Welchen Tag kündigen die Propheten im Alten Testament an, wenn sie vom Tag des HERRN sprechen? Zum Beispiel Amos:

Wehe denen, die den Tag des HERRN herbeiwünschen! Was soll euch der Tag des HERRN? Er wird Finsternis sein und nicht Licht, wie wenn jemand vor dem Löwen flieht und ihm ein Bär begegnet, und wenn er heimkommt und sich mit der Hand an die Wand lehnt, so beißt ihn eine Schlange! Wird nicht der Tag des HERRN Finsternis sein und nicht Licht, Dunkelheit und nicht Glanz? (Amos 5,18-20)

Ich denke, es ergibt sich von selbst, dass hier nicht der Sabbat gemeint sein kann. Es ist ein Tag in der Zukunft, ein Tag der Finsternis, vor dem man eigentlich fliehen will, und dem man sich nicht herbeiwünschen sollte. Vom dem selben Tag spricht Paulus:

Denn ihr wisst ja genau, dass der Tag des Herrn so kommen wird wie ein Dieb in der Nacht. (1.Thessalonicher 5,2)

Und auch Petrus:

Es wird aber der Tag des Herrn kommen wie ein Dieb in der Nacht; dann werden die Himmel mit Krachen vergehen, die Elemente aber vor Hitze sich auflösen und die Erde und die Werke darauf verbrennen. (2.Petrus 3,10)

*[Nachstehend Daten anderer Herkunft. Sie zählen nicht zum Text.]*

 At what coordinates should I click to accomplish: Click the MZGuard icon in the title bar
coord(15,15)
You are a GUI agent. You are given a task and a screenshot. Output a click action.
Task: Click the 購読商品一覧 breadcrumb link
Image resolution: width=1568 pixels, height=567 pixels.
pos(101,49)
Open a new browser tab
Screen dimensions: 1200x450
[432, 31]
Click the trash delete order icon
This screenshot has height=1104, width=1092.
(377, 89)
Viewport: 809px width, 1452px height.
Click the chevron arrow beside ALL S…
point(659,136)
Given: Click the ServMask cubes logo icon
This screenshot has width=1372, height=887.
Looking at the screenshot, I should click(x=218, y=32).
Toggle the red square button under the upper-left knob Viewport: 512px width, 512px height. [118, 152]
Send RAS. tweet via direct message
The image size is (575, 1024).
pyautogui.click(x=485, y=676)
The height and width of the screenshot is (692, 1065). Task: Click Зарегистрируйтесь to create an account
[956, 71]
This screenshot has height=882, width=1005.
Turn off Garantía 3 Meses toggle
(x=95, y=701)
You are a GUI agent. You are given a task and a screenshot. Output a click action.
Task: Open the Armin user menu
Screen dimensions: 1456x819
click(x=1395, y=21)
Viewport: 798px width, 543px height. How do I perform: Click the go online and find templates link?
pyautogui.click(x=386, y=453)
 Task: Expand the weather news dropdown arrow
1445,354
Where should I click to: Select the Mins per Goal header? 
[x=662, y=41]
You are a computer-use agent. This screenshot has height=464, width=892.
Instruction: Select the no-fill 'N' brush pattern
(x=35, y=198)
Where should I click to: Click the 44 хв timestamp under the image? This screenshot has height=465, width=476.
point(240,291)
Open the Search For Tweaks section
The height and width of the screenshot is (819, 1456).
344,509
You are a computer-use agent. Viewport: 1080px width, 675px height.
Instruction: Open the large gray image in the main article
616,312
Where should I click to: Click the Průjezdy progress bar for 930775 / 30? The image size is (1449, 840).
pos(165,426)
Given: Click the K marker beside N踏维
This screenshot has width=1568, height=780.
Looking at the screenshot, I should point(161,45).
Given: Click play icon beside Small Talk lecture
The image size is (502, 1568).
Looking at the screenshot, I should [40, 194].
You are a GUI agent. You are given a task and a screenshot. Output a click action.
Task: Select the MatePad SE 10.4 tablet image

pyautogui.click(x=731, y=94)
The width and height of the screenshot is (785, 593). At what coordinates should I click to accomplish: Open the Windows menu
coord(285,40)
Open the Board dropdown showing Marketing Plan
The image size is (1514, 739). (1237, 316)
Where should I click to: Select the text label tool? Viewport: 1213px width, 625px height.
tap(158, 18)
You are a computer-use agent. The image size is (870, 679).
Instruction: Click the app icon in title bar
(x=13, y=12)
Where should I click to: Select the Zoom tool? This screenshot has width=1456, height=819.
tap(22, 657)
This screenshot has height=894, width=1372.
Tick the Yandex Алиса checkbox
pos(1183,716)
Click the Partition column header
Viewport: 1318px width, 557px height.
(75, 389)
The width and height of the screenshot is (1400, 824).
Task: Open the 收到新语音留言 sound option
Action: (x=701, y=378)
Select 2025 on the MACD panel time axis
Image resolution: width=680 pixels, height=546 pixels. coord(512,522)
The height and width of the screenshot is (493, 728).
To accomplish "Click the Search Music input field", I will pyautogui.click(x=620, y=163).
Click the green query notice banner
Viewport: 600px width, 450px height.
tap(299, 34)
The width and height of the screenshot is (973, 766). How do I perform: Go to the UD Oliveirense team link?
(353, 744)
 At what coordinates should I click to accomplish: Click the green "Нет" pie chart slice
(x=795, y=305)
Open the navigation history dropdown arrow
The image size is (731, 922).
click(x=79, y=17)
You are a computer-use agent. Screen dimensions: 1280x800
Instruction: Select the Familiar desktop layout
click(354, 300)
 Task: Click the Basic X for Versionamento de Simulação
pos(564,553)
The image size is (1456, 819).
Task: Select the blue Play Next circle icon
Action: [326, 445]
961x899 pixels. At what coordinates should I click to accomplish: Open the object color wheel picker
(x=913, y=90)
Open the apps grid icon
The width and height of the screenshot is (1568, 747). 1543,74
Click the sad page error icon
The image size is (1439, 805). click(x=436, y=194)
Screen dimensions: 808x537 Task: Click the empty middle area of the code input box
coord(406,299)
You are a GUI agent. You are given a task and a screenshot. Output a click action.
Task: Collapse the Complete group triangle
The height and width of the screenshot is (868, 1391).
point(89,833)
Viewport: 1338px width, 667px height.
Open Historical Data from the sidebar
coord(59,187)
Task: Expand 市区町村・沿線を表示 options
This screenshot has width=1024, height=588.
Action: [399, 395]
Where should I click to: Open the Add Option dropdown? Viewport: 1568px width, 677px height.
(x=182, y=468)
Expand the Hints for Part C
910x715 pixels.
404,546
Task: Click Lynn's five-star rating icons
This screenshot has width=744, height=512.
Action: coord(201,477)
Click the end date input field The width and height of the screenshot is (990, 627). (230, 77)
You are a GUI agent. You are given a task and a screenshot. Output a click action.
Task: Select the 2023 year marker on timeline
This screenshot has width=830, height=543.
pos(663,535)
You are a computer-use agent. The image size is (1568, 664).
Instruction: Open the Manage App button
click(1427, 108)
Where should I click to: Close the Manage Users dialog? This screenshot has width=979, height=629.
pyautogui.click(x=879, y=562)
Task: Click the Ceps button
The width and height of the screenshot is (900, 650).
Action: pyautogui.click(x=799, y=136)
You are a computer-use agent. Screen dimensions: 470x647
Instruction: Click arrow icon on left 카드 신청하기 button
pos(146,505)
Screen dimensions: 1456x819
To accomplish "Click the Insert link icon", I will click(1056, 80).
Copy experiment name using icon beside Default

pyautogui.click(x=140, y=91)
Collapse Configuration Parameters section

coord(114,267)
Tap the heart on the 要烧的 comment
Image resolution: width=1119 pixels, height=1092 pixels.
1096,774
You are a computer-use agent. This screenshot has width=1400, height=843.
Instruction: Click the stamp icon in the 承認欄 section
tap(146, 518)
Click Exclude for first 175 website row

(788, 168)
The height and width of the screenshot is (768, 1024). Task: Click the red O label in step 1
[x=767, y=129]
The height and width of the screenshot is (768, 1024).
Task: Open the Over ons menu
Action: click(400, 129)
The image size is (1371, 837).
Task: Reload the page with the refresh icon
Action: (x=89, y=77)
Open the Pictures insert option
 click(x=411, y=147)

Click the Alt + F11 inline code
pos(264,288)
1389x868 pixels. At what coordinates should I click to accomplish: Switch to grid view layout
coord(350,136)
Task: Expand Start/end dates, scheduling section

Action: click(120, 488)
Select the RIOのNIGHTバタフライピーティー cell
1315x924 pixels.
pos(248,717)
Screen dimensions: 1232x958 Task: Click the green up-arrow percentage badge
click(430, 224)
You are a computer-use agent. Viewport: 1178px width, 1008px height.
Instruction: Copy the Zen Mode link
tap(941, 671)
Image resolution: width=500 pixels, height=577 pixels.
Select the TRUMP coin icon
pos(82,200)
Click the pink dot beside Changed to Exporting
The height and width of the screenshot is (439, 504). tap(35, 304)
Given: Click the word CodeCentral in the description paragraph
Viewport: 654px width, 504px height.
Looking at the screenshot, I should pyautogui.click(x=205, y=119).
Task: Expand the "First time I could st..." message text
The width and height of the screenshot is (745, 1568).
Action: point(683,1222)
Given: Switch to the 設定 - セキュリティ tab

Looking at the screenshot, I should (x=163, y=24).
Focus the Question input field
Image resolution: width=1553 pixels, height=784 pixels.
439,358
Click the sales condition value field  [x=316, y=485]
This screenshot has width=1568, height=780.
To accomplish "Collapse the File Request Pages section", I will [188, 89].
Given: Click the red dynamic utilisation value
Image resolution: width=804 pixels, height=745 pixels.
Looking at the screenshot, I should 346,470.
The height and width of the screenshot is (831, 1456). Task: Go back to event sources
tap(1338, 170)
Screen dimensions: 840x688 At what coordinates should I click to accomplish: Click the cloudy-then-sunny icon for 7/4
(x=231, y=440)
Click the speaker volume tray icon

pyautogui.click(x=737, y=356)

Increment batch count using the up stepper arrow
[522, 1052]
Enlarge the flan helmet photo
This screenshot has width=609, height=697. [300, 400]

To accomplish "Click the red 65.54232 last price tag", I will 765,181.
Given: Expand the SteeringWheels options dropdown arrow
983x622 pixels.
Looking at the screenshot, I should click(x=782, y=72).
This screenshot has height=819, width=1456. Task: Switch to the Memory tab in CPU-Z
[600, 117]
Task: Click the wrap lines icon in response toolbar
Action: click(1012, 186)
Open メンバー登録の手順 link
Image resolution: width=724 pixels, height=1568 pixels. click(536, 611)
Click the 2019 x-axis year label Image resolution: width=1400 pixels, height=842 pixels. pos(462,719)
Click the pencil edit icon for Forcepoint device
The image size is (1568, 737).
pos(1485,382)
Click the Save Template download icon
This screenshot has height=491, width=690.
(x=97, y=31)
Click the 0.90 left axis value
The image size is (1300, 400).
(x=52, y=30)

Paulus und Petrus schreiben beide, dass der Tag des Herrn kommen wird wie ein Dieb in der Nacht. Auch Jesus sagte, dass Er wieder kommen wird, wie ein Dieb in der Nacht (Offb 3,3; 16,15). Deswegen nannte Paulus diesen Tag auch den Tag Jesu Christi (Phil 1,6). Das ist also kein normaler, wiederkehrender Wochentag, sondern der eine besonderer Tag in der Zukunft, ein finsterer Tag, an dem die Himmel mit Krachen vergehen, und die Elemente vor Hitze sich auflösen, wie Petrus oben schrieb. Es ist der Tag des Gerichts, wo Gott die Erde zerstören und neu machen wird. Es ist der selbe Tag, den Amos und andere Propheten bereits im Alten Testament ankündigen. Barnabas schrieb im ersten Jahrhundert auch darüber:

Das heißt: Wenn sein Sohn kommt und der Zeit des Bösen ein Ende machen und die Gottlosen richten und die Sonne, den Mond und die Sterne umändern wird, dann wird er ruhmvoll ruhen am siebten Tage. Fernerhin sagt er: „Du sollst ihn heiligen mit reinen Händen und reinem Herzen“. Wenn nun jemand den Tag, den der Herr geheiligt hat, jetzt schon heiligen kann mit reinem Herzen, dann sind wir völlig im Irrtum. Siehe, dass wir erst dann recht ruhen und ihn heiligen werden, wenn wir dazu imstande sind, weil wir selbst gerechtfertigt sind und das Evangelium empfangen haben, wenn es kein Unrecht mehr gibt, vielmehr alles vom Herrn neu geschaffen ist; erst dann also werden wir ihn heiligen können, wenn wir selbst zuerst geheiligt sind. Zudem aber sagt er ihnen: „Eure Neumonde und eure Sabbate ertrage ich nicht mehr“. Sehet, wie er sagt: Nicht die jetzigen Sabbate sind mir angenehm, sondern den ich eingesetzt habe, an dem ich, nachdem ich alles beendigt habe, den Anfang des achten Tages, das heißt den Beginn einer anderen Welt ansetzen werde. Deshalb begehen wir auch den achten Tag ( = den Sonntag, den ersten Tag der neuen Woche) in Freude, an dem auch Jesus von den Toten auferstanden und, nachdem er sich geoffenbart hatte, in den Himmel aufgestiegen ist. (Barnabasbrief, 15. Kap. An Stelle des jüdischen Sabbates trat der christliche Sonntag.)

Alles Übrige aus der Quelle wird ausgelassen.